* [Task statement]: Copy out the data, character for character, from its first line through the line that contains "click(x=66, y=155)", including both of those lines.

>> start Records to use

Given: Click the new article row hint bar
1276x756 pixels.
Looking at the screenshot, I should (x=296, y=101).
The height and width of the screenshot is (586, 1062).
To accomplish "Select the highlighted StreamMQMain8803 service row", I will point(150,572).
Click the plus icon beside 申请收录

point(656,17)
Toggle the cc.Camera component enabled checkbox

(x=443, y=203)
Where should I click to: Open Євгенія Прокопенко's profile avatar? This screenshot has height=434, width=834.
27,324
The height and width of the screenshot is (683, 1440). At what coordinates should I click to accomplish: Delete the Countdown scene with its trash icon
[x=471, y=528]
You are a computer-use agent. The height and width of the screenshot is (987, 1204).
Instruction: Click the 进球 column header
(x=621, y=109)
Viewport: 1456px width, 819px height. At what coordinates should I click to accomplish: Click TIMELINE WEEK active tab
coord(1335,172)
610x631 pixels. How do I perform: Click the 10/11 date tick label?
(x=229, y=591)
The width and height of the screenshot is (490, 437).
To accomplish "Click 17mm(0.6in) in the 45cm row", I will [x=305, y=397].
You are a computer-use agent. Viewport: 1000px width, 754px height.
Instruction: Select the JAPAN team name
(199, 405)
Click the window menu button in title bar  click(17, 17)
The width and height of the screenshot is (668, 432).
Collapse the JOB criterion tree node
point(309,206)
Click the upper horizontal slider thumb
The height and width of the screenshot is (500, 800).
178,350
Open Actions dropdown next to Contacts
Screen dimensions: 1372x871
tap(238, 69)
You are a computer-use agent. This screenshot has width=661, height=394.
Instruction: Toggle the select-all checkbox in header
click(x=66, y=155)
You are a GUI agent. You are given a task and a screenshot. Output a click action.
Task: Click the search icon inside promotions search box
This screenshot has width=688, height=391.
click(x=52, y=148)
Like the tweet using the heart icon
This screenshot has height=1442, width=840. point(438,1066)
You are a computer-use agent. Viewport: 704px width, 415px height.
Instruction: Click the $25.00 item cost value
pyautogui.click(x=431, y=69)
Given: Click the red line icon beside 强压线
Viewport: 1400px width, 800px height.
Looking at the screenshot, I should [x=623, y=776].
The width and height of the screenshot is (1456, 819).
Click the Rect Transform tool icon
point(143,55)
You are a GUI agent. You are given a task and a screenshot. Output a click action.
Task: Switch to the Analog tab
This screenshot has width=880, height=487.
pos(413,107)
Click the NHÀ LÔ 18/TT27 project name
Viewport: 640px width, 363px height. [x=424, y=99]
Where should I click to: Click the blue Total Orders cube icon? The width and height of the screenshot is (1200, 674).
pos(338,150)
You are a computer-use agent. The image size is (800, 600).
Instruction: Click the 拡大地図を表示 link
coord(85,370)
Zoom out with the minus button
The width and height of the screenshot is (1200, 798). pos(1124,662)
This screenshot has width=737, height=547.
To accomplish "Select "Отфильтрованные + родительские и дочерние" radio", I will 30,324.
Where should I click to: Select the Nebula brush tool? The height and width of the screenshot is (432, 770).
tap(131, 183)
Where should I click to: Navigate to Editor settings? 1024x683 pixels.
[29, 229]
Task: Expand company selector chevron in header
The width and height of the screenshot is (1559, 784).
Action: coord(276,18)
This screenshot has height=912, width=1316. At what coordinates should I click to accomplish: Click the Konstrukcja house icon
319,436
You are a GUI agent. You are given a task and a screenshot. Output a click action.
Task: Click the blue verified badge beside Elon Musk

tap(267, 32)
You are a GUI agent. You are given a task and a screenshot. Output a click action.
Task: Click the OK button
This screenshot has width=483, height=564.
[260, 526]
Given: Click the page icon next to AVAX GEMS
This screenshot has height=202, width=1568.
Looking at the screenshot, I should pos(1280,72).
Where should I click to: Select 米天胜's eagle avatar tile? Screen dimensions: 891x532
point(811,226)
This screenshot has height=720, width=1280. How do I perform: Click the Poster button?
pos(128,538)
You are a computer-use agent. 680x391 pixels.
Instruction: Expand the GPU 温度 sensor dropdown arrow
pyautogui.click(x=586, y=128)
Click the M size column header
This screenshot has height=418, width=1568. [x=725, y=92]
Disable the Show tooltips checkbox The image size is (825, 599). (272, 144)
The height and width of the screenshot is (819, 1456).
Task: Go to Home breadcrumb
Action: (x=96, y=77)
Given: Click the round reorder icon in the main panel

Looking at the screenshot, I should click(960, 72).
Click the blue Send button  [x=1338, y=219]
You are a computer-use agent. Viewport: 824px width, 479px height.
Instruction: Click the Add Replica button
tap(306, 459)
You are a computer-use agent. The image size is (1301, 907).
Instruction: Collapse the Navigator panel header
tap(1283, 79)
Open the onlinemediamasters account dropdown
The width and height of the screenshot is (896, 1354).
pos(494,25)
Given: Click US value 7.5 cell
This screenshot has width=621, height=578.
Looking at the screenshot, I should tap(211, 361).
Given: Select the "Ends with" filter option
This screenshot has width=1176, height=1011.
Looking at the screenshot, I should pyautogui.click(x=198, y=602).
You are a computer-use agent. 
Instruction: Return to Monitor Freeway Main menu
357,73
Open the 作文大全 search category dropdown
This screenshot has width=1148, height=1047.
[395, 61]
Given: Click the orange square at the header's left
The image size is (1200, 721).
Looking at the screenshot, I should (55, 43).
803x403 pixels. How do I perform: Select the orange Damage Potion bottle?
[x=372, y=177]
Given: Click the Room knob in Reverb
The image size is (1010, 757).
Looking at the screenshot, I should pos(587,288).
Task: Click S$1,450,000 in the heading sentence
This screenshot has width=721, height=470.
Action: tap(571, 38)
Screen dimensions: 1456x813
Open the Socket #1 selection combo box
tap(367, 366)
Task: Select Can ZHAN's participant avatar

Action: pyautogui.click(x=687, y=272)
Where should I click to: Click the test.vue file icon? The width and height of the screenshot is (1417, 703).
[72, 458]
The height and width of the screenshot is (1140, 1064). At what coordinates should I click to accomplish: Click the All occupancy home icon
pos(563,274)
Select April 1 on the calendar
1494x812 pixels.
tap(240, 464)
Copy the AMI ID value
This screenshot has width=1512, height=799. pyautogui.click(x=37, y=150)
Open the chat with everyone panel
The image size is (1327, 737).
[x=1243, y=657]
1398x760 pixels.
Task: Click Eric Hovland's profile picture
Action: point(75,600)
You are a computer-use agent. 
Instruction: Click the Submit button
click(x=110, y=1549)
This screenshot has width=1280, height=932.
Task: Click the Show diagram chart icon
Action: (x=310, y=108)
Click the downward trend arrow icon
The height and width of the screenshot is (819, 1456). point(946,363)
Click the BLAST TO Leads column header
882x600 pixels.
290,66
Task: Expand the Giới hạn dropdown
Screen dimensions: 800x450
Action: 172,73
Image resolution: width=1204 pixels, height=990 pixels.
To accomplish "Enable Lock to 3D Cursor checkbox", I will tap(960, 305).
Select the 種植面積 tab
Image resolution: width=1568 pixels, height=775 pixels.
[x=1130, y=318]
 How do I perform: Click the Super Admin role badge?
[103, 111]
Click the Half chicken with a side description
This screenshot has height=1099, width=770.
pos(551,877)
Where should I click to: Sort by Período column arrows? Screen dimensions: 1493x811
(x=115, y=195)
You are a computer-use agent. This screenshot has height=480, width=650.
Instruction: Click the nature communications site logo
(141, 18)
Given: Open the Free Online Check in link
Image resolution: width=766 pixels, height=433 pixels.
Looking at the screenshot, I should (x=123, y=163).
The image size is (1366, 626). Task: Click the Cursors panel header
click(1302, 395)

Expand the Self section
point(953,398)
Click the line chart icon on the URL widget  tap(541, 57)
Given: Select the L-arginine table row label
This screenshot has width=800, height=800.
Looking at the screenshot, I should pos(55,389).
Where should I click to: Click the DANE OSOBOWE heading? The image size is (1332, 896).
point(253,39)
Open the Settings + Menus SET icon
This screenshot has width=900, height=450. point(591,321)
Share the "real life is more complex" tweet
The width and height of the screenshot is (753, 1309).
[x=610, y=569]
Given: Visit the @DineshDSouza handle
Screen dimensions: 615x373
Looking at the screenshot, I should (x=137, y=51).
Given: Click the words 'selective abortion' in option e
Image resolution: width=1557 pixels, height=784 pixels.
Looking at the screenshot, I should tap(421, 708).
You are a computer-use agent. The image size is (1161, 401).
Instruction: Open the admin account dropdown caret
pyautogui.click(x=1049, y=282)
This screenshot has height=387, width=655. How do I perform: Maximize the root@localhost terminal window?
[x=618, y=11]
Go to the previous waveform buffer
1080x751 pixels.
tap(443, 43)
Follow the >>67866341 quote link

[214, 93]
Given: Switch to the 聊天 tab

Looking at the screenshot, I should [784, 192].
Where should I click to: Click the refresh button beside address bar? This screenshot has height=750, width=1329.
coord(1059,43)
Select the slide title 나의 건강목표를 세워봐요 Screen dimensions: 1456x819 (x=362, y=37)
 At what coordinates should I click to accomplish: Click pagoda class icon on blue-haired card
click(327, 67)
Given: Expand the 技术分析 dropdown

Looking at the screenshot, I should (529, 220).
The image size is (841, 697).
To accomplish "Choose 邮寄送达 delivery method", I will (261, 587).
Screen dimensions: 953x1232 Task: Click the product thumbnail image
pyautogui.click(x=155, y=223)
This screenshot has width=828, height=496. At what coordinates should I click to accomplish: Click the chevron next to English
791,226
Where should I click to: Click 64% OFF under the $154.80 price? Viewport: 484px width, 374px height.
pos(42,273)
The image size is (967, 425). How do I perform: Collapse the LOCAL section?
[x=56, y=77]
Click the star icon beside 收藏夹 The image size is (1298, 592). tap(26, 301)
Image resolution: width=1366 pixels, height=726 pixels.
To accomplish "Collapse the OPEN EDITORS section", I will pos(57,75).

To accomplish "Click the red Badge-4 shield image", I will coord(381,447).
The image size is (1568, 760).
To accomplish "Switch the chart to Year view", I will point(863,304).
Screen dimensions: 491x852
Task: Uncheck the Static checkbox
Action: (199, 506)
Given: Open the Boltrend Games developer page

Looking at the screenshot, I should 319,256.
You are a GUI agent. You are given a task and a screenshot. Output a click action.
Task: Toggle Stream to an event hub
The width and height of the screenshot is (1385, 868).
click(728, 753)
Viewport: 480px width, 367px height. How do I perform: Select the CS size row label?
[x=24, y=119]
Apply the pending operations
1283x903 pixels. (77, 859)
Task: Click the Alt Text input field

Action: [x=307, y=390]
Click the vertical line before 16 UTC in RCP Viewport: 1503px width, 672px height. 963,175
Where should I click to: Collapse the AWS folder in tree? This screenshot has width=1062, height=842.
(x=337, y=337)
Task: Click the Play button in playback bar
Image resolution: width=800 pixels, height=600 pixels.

>> end Records to use

* [Finished exercise]:
Given: Click the new article row hint bar
1276x756 pixels.
Looking at the screenshot, I should (x=296, y=101).
The height and width of the screenshot is (586, 1062).
To accomplish "Select the highlighted StreamMQMain8803 service row", I will point(150,572).
Click the plus icon beside 申请收录

point(656,17)
Toggle the cc.Camera component enabled checkbox

(x=443, y=203)
Where should I click to: Open Євгенія Прокопенко's profile avatar? This screenshot has height=434, width=834.
27,324
The height and width of the screenshot is (683, 1440). At what coordinates should I click to accomplish: Delete the Countdown scene with its trash icon
[x=471, y=528]
You are a computer-use agent. The height and width of the screenshot is (987, 1204).
Instruction: Click the 进球 column header
(x=621, y=109)
Viewport: 1456px width, 819px height. At what coordinates should I click to accomplish: Click TIMELINE WEEK active tab
coord(1335,172)
610x631 pixels. How do I perform: Click the 10/11 date tick label?
(x=229, y=591)
The width and height of the screenshot is (490, 437).
To accomplish "Click 17mm(0.6in) in the 45cm row", I will [x=305, y=397].
You are a computer-use agent. Viewport: 1000px width, 754px height.
Instruction: Select the JAPAN team name
(199, 405)
Click the window menu button in title bar  click(17, 17)
The width and height of the screenshot is (668, 432).
Collapse the JOB criterion tree node
point(309,206)
Click the upper horizontal slider thumb
The height and width of the screenshot is (500, 800).
178,350
Open Actions dropdown next to Contacts
Screen dimensions: 1372x871
tap(238, 69)
You are a computer-use agent. This screenshot has width=661, height=394.
Instruction: Toggle the select-all checkbox in header
click(x=66, y=155)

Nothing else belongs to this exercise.